This is the fundamental problem people have in dealing with statistics and probabilities: they ignore null evidence, because human beings only react to surprising or "new" evidence.
sure, physics can be relatively easily tested, you can't really put the alien into testable position. You can only discuss the idea why could they exist or not, or whether they might be here and why they are not. It is well beyond our current abilities to do much about it, confirming either a positive or a negative. That is a fundamental problem with the "alien" hypothesis, we are not nor will we be in any near future able to detect their existence, so the only other option is to wait for their "will" to show themselves or to discuss the possibilities.

Main problem with DC attitude is "if they are out there we would either be able to detect them or they would show themselves to us".

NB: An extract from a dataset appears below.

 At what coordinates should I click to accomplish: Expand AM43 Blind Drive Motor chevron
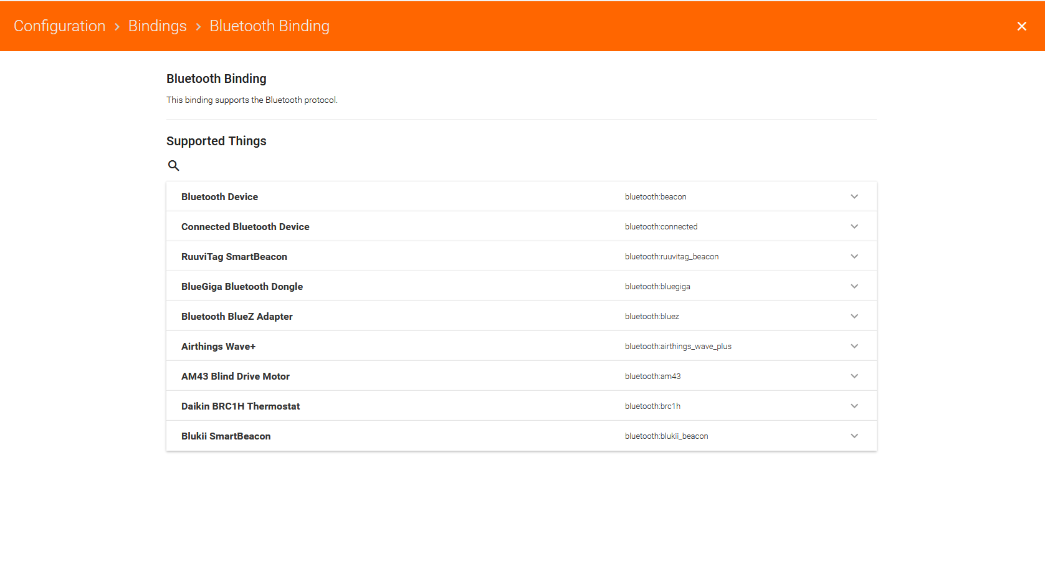pos(854,377)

Point being is that this discounts the "by far highest" chance, that if there is something intelligent out there - they are far far more advanced than we are, as they had millions of year ahead of us. That is for civilizations from our own galaxy, let alone one from somewhere else.

You are very keen to think of something else as within thousands of years of comparable developoment to us + somewhere near. I say that this is very unlikely as well, but to discount all intelligence on that basis does not seem very rational to me.

Chalnoth said:
it may just be that the thing one is looking for is naturally hard to detect.
this to me is the most likely conclusion, for the reasons outlined before, expecting existing intelligence to be in the same ballpark development stage as us, and near us is really really unlikely. Not to say that it is impossible, but if that was the case we would ahve already discovered them, or they might be intrigued to contact us if they were ahead enough, but were impressed with discovering us. From my POV if there is something out there than it is far far ahead of us, well beyond our ability to detect them for a long time to come.
 
Druga Runda said:
One - according to what we can discover at present we have not come across intelligent life other than our own, thus there is nothing nearby, or even far away.
You're assuming that a lack of evidence to support a negative is a positive support for your argument.

Druga Runda said:
The statement " If this was the only place in the galaxy where life could form, this would then be the most likely place we'd see life in the galaxy." is no more accurate than stating "there is other life in the galaxy, but we cannot detect it with present techonlogy" as clearly we are not at the point to >prove< one or another, still this is not a totally futile exercise ;).
We can prove to ourselves that complex intelligent life is on earth. We cannot prove that it is elsewhere. Until we have proof, we can't assume that life is out there. An absence of negative proof that life is not out there is not the same as proving life is out there. You're ascribing a lack of proof the same weight as proof, even though it's impossible to prove a negative.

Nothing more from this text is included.